Das hat sogar den belgischen König Philippe auf den Plan gerufen und er sah sich das Ganze persönlich vor Ort an.

Der ganze Bericht:  https://loginfo24.com/belgischer-koenig-philippe-zu-gast-beim-logistikdienstleister-h-essers/

Der belgische König Phlippe (links) und Gert Bervoets, CEO von H. Essers (2. von links) im Gespräch mit Essers-Mitarbeitern

 

Ausblick

Aber ist der Fachkräftemangel in Zukunft überhaupt noch ein Problem? Kann es nicht sein, dass durch die Digitalisierung plötzlich zu viele Arbeitskräfte auf dem Markt sind? Beispiele, wie autonomes Fahren, etwa im öffentlichen Verkehr, Roboter in Lager- oder Fertigungshallen, Bots an Stelle von Menschen, die Auskunft geben, um nur einige zu nennen, können unsere Arbeitswelt massiv verändern. Heute werden sie noch als Hilfsmittel dargestellt oder als Unterstützer bei Mangel an Fachkräften. Aber sie lernen immer schneller und können immer mehr.
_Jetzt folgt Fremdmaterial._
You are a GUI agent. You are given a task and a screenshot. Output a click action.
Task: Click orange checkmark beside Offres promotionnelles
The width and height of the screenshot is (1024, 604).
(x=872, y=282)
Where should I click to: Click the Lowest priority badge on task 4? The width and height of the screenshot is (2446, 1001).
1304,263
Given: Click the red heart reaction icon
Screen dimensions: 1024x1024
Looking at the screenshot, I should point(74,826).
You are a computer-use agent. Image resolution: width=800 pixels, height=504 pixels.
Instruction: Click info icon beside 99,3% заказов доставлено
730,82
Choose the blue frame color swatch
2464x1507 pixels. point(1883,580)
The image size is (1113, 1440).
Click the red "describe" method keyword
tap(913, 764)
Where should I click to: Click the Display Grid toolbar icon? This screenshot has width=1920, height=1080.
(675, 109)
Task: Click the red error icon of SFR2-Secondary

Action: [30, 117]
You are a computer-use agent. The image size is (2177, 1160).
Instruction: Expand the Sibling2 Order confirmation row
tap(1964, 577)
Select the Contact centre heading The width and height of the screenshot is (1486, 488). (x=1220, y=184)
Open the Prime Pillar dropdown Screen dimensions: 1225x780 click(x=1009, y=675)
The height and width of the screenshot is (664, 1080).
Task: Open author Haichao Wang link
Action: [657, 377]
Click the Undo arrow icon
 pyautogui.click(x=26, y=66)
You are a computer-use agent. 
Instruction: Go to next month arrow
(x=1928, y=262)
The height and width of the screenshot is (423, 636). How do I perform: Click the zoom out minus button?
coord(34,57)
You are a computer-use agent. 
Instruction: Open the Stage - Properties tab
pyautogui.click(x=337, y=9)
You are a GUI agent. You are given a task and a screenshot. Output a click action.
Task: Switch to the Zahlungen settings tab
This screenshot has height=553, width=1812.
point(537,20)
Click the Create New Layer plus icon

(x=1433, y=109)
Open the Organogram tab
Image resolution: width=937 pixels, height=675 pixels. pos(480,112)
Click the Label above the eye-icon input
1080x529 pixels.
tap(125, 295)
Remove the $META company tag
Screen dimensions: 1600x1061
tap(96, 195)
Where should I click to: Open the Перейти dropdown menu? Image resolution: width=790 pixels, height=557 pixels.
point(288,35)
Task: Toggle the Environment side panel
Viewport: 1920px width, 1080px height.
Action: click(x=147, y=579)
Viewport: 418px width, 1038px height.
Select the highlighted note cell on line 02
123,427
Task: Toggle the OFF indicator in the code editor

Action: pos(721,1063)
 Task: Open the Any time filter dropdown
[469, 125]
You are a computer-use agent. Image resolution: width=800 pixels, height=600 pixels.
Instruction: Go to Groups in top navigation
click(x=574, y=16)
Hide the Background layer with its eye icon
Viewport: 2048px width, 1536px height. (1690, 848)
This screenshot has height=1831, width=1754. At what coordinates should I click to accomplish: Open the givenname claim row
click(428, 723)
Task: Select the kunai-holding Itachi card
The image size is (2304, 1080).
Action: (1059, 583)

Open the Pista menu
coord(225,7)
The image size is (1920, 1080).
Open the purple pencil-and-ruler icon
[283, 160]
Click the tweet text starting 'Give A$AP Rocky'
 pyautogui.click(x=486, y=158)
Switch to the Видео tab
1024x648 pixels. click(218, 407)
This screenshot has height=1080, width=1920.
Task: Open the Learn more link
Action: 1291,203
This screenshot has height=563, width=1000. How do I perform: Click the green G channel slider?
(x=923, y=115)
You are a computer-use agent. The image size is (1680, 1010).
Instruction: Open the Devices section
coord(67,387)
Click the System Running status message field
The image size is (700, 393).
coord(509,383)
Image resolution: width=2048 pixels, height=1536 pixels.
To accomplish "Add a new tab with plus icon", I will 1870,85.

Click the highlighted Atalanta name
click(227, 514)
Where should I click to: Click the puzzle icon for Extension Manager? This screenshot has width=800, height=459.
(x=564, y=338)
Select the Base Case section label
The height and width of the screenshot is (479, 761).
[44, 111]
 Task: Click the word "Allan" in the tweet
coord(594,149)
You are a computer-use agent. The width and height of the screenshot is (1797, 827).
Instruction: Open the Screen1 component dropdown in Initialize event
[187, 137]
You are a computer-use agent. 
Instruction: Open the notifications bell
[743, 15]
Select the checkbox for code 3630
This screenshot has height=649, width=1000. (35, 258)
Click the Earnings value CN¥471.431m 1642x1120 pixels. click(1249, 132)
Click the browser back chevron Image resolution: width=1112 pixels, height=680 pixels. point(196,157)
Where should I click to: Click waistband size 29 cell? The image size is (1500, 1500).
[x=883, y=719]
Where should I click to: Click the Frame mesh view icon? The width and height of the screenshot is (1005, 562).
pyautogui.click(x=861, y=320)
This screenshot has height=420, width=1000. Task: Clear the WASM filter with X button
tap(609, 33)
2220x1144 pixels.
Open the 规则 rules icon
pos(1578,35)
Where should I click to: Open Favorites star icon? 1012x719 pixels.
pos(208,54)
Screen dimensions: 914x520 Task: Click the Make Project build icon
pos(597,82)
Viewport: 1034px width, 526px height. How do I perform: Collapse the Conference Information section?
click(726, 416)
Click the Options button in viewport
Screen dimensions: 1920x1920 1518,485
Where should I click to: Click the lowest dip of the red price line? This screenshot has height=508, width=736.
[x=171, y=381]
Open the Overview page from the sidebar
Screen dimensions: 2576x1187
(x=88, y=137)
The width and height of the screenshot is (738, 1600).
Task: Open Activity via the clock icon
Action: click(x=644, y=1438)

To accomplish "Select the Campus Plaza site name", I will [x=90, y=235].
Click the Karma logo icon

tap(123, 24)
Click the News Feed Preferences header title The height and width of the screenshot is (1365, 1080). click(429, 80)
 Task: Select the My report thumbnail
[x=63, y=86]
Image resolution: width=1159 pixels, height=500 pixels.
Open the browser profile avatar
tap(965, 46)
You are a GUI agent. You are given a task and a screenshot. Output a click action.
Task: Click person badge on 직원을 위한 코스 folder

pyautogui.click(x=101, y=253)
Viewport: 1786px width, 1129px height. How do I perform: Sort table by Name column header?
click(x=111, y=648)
Die Wirtschaft und somit die Menschen leben heute sehr stark vom Konsum und vom Luxus. Klimabewegungen bekämpfen das aber auf das Heftigste. Ganze Industriezweige werden in Frage gestellt. Kann das alles ersetzt werden mit klimafreundlichen Dingen oder muss man lernen zu verzichten? Wie lebt der Mensch, wenn er keine Arbeit mehr hat resp., wenn es zu wenig Arbeit für Alle gibt?

Zum Glück wehrt sich aber die Industrie, denn auch Firmeninhaber wollen in Zukunft noch Geld verdienen. Aber ganz klar, die (Arbeits)Welt in der jetztigen Form steht auf dem Prüfstand.

Fazit

Kreativität und Aktivität können also durchaus dazu führen, dass Betriebe den Mangel an qualifiziertem Personal beheben oder zumindest lindern können. Auch ein oft unterschätzter Faktor: Sorge geben zu den bestehenden Mitarbeitenden.